My favorite theorems
A small list of some of my favorite theorems.
Theorem on Friends and Strangers:
In a group of 6 people, then there will always be three who are either mutual strangers or mutual acquaintances.I first saw this theorem in its graph-theoretic form, but I like this formulation more because it's a nice example of how something that can seem very abstract can very quickly be applied for concrete settings. I also like this form because it is very simple to explain and understand, while still not being immediately obvious at all.
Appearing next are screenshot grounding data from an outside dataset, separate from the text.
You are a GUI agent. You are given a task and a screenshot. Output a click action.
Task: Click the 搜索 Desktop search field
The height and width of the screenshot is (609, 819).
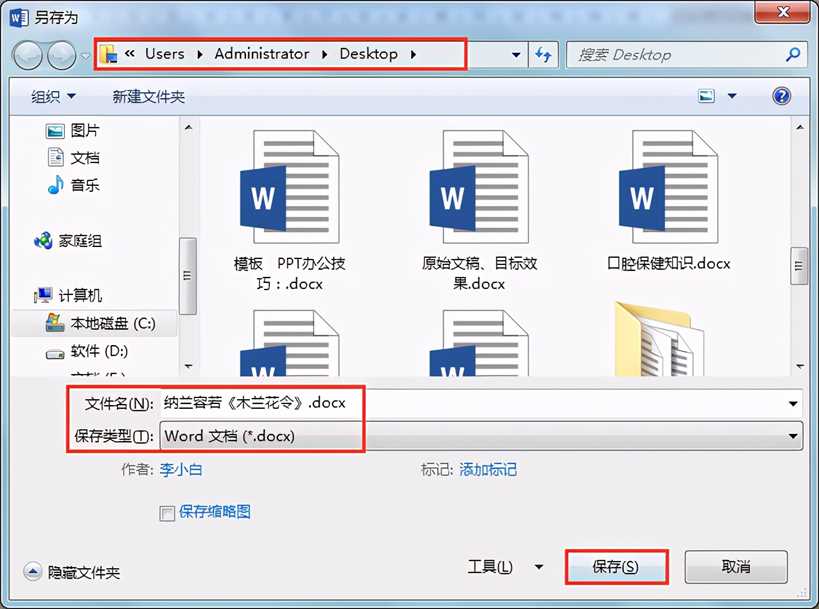coord(675,55)
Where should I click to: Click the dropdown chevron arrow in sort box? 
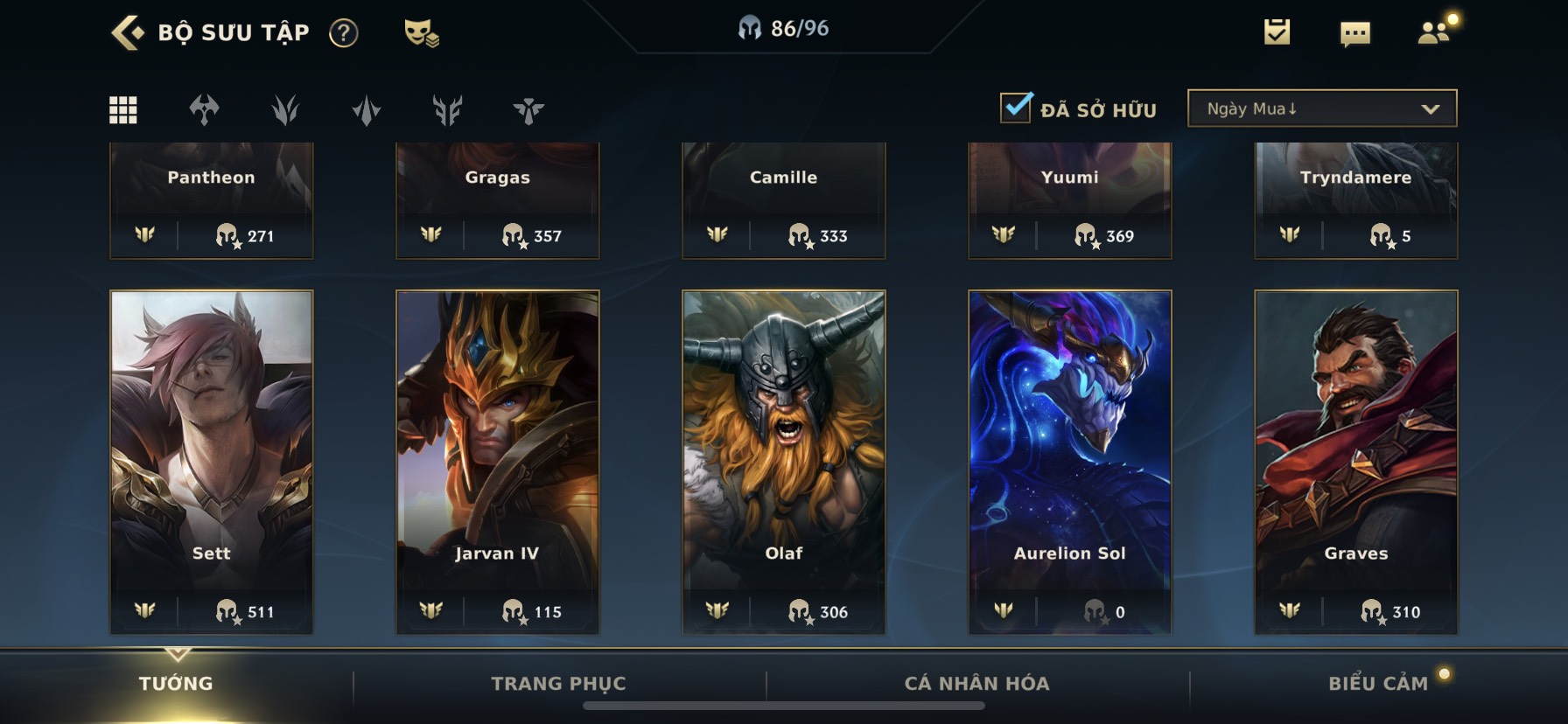(x=1431, y=109)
This theorem was the first time I realized the power of graphs and the kinds of interesting problems that can be represented through graphs.
Fundamental Theorem of Arithmetic:
Every integer larger than 1 can be represented uniquely by a product of prime numbers.I generally am not a fan of number theory, but I like this theorem a lot. I find that it is the best way to explain why prime numbers are so special. I love using this to create maps to and from the naturals, even when it's not really convenient.
Euclid's Theorem:
There is an infinite amount of prime numbers.It's all in the simplicity for this one. It is a very elegant statement, it communicates a very simple idea, and has a very concise proof by contradiction. A great way to show how a mathematical proof works.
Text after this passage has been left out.